Business, to deal with the people, and hard logic to deal with the AI, those were the key areas to get into. She considered learning programming, but that was maybe a step too far. The use of nuclear power didn’t require mining the uranium yourself.
Sitting at her desk, pondering her exciting future at some top university — perhaps abroad, maybe even in China (she wouldn’t even have to learn the language) — it took a moment for her to realise the teacher was talking to her. She sat up and answered, apologising for her wandering mind.
The rest of the class was staring at her, which was odd. She had spoken in French without realising and the lack of concern had made her speech sound very relaxed and casual. It was like she was having a chat with the teacher over a cup of coffee and a nice pastry in a Parisian restaurant.

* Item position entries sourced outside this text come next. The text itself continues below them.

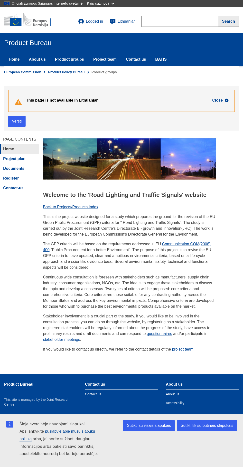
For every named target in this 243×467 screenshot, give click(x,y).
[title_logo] (33, 20)
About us (37, 59)
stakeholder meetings (61, 339)
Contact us (136, 59)
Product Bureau (18, 384)
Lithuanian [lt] (123, 21)
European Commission (22, 72)
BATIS (161, 59)
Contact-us (13, 188)
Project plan (14, 159)
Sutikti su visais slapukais (149, 425)
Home (14, 59)
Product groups (69, 59)
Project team (105, 59)
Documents (13, 168)
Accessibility (175, 403)
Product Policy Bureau (66, 72)
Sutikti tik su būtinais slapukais (207, 425)
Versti (17, 121)
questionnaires (159, 334)
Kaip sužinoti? (100, 3)
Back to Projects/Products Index (70, 207)
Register (11, 178)
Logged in (90, 21)
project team (182, 349)
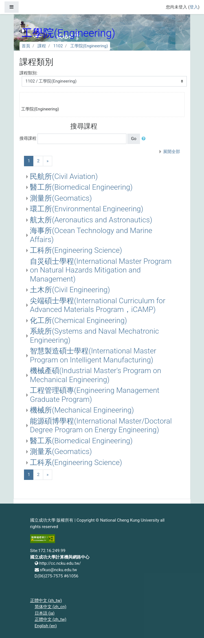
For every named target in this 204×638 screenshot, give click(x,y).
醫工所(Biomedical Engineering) (81, 187)
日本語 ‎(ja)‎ (45, 613)
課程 (42, 45)
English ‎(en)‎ (46, 625)
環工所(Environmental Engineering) (86, 209)
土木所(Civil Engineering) (70, 289)
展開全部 (171, 151)
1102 (58, 45)
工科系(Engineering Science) (76, 462)
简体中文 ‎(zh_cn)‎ (51, 606)
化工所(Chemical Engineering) (78, 320)
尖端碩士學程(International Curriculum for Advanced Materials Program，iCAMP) (97, 305)
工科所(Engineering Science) (76, 250)
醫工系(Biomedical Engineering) (81, 441)
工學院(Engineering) (89, 45)
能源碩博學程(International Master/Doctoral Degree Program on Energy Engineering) (101, 425)
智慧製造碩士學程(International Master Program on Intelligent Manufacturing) (93, 355)
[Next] (47, 161)
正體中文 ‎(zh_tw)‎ (46, 600)
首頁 (26, 45)
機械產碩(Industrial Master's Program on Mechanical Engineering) (95, 375)
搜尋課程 (27, 138)
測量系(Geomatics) (61, 451)
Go (133, 138)
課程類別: (28, 73)
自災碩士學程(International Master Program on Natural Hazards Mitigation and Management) (101, 270)
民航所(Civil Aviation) (64, 176)
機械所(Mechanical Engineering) (82, 410)
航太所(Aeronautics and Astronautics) (91, 220)
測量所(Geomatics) (61, 198)
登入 (194, 7)
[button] (144, 138)
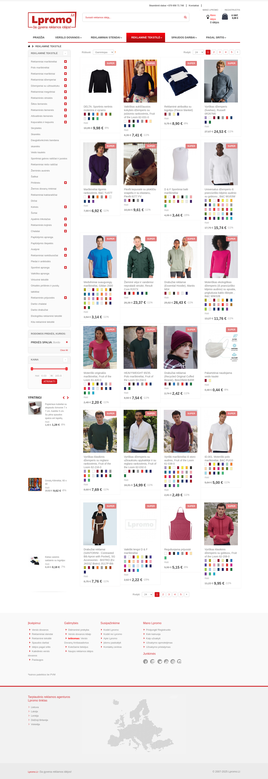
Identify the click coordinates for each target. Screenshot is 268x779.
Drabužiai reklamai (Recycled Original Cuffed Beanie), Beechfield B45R (179, 376)
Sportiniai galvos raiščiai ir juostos (49, 158)
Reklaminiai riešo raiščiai (44, 164)
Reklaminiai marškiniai (43, 73)
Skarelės (35, 134)
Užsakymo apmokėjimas (160, 642)
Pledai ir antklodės (41, 261)
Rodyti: (187, 52)
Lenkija (35, 713)
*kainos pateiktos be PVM (41, 673)
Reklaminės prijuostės (43, 297)
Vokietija (36, 721)
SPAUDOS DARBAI (183, 37)
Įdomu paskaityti (113, 642)
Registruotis (232, 10)
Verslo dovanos (41, 629)
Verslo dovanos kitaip (80, 633)
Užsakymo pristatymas (159, 646)
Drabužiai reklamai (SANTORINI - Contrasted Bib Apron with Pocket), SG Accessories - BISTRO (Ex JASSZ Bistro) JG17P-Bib (99, 556)
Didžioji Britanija (40, 717)
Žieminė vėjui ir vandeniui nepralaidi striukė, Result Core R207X (138, 286)
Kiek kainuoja (154, 633)
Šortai (34, 213)
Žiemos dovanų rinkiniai (43, 188)
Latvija (35, 709)
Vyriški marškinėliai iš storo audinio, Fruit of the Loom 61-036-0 (180, 460)
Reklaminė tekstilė (42, 637)
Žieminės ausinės (40, 170)
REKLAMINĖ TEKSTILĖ (145, 37)
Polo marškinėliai (40, 67)
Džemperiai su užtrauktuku (45, 85)
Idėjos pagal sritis (42, 646)
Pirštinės (35, 182)
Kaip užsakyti (154, 637)
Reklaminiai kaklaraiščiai (44, 194)
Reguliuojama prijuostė (177, 549)
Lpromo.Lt (33, 770)
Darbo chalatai (39, 303)
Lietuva (35, 705)
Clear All (64, 350)
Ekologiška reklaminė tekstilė (46, 316)
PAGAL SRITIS (215, 37)
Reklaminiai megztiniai (43, 91)
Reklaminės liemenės (42, 110)
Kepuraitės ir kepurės (42, 122)
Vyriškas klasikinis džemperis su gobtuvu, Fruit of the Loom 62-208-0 (221, 553)
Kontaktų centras (113, 646)
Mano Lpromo (210, 10)
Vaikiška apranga (40, 273)
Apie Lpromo (111, 637)
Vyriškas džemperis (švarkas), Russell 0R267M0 (216, 110)
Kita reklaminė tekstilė (42, 322)
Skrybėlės (36, 128)
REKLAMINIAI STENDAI (105, 37)
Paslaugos (38, 658)
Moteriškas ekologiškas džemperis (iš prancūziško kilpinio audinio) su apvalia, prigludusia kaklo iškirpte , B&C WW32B (220, 289)
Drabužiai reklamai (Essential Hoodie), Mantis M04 (179, 286)
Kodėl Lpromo (111, 629)
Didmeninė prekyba (79, 629)
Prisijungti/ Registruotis (159, 629)
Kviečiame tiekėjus (79, 646)
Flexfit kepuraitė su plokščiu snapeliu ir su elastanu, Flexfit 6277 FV (140, 193)
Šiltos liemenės (39, 103)
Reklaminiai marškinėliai (44, 61)
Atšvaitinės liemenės (42, 116)
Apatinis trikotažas (41, 219)
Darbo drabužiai (39, 309)
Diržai (34, 200)
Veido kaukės (38, 152)
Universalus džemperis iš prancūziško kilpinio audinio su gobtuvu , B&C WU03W (220, 193)
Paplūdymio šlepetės (42, 243)
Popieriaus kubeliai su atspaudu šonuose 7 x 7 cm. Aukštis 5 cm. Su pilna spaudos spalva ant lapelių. (56, 411)
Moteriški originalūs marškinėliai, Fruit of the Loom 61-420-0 (97, 376)
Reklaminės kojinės (41, 225)
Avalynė (35, 249)
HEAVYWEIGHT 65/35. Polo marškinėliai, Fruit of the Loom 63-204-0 (138, 376)
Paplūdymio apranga (42, 237)
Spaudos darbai (41, 642)
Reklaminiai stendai (43, 633)
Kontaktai (194, 5)
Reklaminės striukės (41, 98)
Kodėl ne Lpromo (113, 633)
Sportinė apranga (40, 267)
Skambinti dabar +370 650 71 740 (166, 5)
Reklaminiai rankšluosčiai (44, 255)
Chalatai (35, 231)
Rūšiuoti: (86, 52)
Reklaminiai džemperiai (43, 79)
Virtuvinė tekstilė (39, 279)
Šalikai (34, 176)
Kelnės (34, 207)
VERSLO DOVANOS (67, 37)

The teacher continued the conversation, and Britta responded a little more formally, but still well enough to give the rest of the class something to think about. It was a pleasant feeling to make them realise they were two steps behind her.
On her way to lunch, she overheard some excited boys talk about the game, same as everyone else all morning, but it caught her by surprise when she heard them talk about someone who actually had a helmet.

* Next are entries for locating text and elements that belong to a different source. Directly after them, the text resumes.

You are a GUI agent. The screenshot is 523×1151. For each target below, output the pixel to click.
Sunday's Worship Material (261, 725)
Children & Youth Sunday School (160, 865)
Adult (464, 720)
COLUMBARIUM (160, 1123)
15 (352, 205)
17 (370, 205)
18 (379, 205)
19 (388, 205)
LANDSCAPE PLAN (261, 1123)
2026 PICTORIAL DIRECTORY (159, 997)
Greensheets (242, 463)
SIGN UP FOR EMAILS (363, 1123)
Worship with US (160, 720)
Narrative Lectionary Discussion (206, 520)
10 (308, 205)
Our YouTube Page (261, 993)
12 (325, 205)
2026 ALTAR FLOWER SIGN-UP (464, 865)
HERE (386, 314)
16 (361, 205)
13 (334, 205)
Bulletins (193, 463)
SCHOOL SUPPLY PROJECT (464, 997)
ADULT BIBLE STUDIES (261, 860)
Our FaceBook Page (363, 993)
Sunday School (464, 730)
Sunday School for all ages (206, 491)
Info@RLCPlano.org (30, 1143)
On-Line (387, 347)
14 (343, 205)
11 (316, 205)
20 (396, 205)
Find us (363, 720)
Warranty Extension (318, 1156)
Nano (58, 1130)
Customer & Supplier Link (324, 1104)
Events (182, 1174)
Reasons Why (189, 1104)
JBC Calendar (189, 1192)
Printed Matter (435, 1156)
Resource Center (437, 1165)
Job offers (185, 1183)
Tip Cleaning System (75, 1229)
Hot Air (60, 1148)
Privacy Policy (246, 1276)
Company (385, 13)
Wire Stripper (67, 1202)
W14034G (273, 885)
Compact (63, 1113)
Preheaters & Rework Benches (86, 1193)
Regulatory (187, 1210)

“What, in this school? This school?”
“Then how do you know they have the game.”
Britta’s immediate reaction was to think someone had found out about her. But after hanging around the boys talking — her natural talent for being overlooked and ignored coming in handy for once — she realised they were talking about a boy.

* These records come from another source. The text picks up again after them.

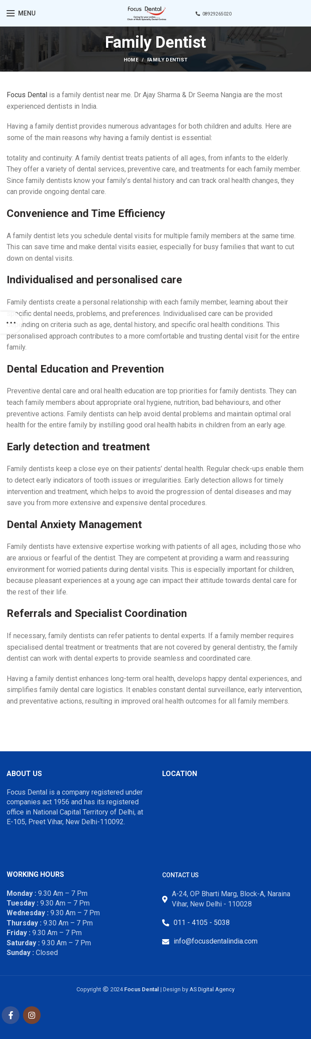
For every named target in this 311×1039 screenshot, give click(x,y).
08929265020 (213, 13)
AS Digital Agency (212, 989)
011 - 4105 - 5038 (202, 922)
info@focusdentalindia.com (216, 941)
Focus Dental (27, 95)
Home (131, 60)
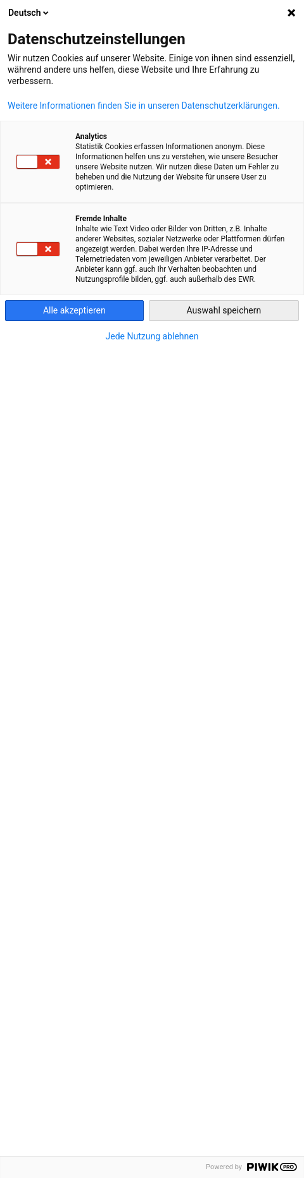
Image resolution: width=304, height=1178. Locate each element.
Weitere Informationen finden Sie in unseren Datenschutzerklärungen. (144, 105)
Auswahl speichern (224, 310)
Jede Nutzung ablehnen (152, 336)
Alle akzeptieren (74, 310)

“He’s had it since before the launch, apparently.”
“That’s what I heard. Not saying it’s true.”
“Probably lying. Got to be, right?”
It could just be talk, but talking to another player, one she knew in real life, would be interesting. How was he finding the game? Did APE do proper testing to see how teenage boys reacted to the difficulty level? If there was someone here who played, perhaps she could discover vital info for them.
Britta met Rashida in the cafeteria for lunch and was met with a wall of sound from another bunch of boys. This group was crowded around one end of a table where Lewis was sitting with his laptop.
“What’s going on over there?” she asked Rashida.
“They’ve found a website that shows lots of videos from some new game,” said Rashida. “The excessive hormone release from their pituitary glands is causing their brains to shrivel.” She took a bite of her sandwich. “Watch, it’s fascinating. Like evolution in reverse.”
Britta wondered if they were watching Dad’s videos. She walked over, ignoring Rashida’s disapproving look, and peeked through the crowd. No one would notice one more person.
The video wasn’t one of Dad’s, it was on a Chinese website with Chinese writing all over it. The video was of a group of players destroying an army of monsters. The players wore armour that looked like nothing Britta had seen before. They had to be the mystery experts Dad was looking for.